KernelAbstractions.jl
KernelAbstractions.jl copied to clipboard
Doc: what does CPU() do ?
Thank you for this beautiful library !
In contrast with another recent issue I'm finding rather large speedup for the CPU kernel that I have implemented. The doc does not say anything that might explain it. Is it using oneAPI.jl or some other smart Julia rewrite ?
In my application (some form of dynamic optimization) I have a large loop, that is conceptually SIMD even though I'm using higher level constructs which apparently prevent it from being automatically vectorized (even with @simd keyword). It does not allocate.
Using Julia's Threads I get a X6 speedup (I have 8 cores) over the monocorde version. Using KA/CPU kernels I get a X12 speedup.
The second KA/CPU seems rather efficient and suggests some degree of vectorization but I don't find a way to confirm my suspicion. I'd it what happens ?
Sorry not to provide a minimal working example. I could work out one with some effort but would like to know first how suspicious I should be or nicer than expected results.
You can use @macroexpand on the @kernel to see the code KA generates for the CPU.
Thank you @vchuravy !
I did what you suggest and looked at the generated code, but there is no useful information there as most of the logic seems to be implemented in the library KA itself. I've tried to dig into the source, noticed plenty of inference barriers and (?) compiler directives, but must recognize I am out of my depth as to what exactly causes the performance gains.

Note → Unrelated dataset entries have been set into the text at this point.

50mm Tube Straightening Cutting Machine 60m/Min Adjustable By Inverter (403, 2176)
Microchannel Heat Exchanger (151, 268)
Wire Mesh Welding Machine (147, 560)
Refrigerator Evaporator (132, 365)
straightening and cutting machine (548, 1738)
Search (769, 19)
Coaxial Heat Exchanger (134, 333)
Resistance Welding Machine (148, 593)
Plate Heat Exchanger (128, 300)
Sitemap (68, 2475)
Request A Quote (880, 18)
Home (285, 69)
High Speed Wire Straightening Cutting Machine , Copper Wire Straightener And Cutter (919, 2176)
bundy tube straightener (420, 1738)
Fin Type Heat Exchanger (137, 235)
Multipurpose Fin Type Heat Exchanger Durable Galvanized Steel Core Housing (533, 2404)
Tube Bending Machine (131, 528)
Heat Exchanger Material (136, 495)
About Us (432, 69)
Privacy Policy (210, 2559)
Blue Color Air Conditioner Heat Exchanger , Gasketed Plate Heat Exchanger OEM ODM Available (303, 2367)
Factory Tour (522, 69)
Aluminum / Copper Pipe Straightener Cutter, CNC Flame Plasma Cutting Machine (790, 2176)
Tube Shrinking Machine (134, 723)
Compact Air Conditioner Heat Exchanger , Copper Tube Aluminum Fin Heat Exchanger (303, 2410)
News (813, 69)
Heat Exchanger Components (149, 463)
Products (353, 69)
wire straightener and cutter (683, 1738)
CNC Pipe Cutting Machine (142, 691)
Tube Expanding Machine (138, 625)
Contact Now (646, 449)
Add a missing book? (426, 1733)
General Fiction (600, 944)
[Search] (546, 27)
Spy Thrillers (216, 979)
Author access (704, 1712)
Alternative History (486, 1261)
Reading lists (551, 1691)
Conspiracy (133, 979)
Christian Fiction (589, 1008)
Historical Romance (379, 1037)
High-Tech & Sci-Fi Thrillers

I found no mention of oneAPI, so I assume it has nothing to do with it
In the code, there is a comment which says "# Vectorization, 4x unrolling, minimal grain size", but have no idea where that is implemented. I also checked the results of macros @ka_code_typed, @ka_code_llvm but didn't find any hint about some explicit vectorization.
So my working assumption, is that KA generates for each core of the CPU some LLVM code, which is suitable for autovectorization? Is that true?